Hamish More

Personal information
- Full name: Hamish Keith More
- Born: 30 May 1940 Abbeyhill, Edinburgh, Scotland
- Died: 2 January 2022 (aged 81) Edinburgh, Scotland
- Batting: Right-handed
- Role: Wicketkeeper-batsman

Domestic team information
- 1966–1980: Scotland

Career statistics
| Competition | First-class | List A |
| Matches | 18 | 3 |
| Runs scored | 639 | 32 |
| Batting average | 18.79 | 32.00 |
| 100s/50s | 0/2 | 0/0 |
| Top score | 89 | 16* |
| Catches/stumpings | 30/2 | 0/– |
- Source: ESPNcricinfo, 4 March 2017

= Hamish More =

Scottish cricketer (1940–2022)

Hamish Keith More (30 May 1940 – 2 January 2022) was a Scottish cricketer who represented Scotland in first-class cricket from 1966 to 1976 and in List A cricket in 1980.

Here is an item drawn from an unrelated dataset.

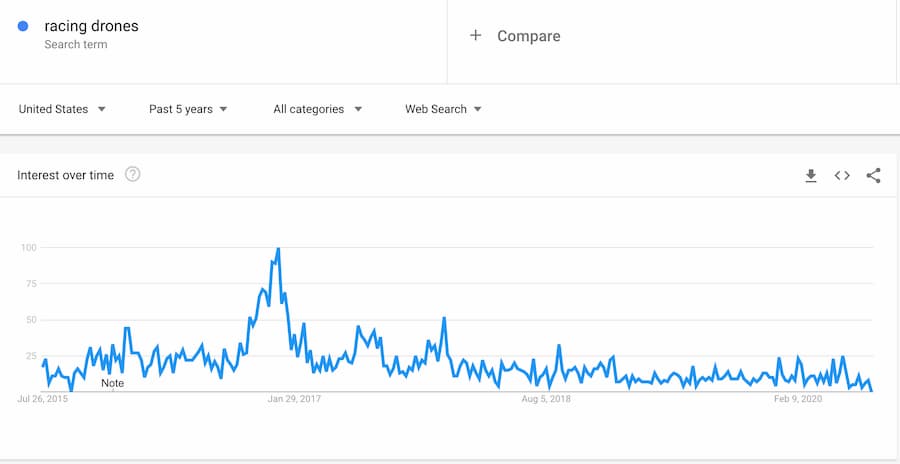Click the Aug 5, 2018 axis label
Screen dimensions: 900x464
pyautogui.click(x=546, y=399)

More was born in Edinburgh and educated at George Heriot's School. A right-handed batsman and wicket-keeper, he made his highest first-class score against Surrey in 1969, when he opened the second innings and scored 89 out of a team total of 166. Against the touring Pakistan national team in 1971 he set a Scottish catching record that still stands when he took seven catches in the match, six of them off the spin bowling of Jimmy Allan.

More toured Bangladesh with MCC in 1978–79. In all, he played more than 350 games for MCC. After retiring from league cricket at the age of 53 he played midweek and Sunday matches for various teams till his seventies.

More had a son and a daughter. He died in Edinburgh on 2 January 2022, at the age of 81.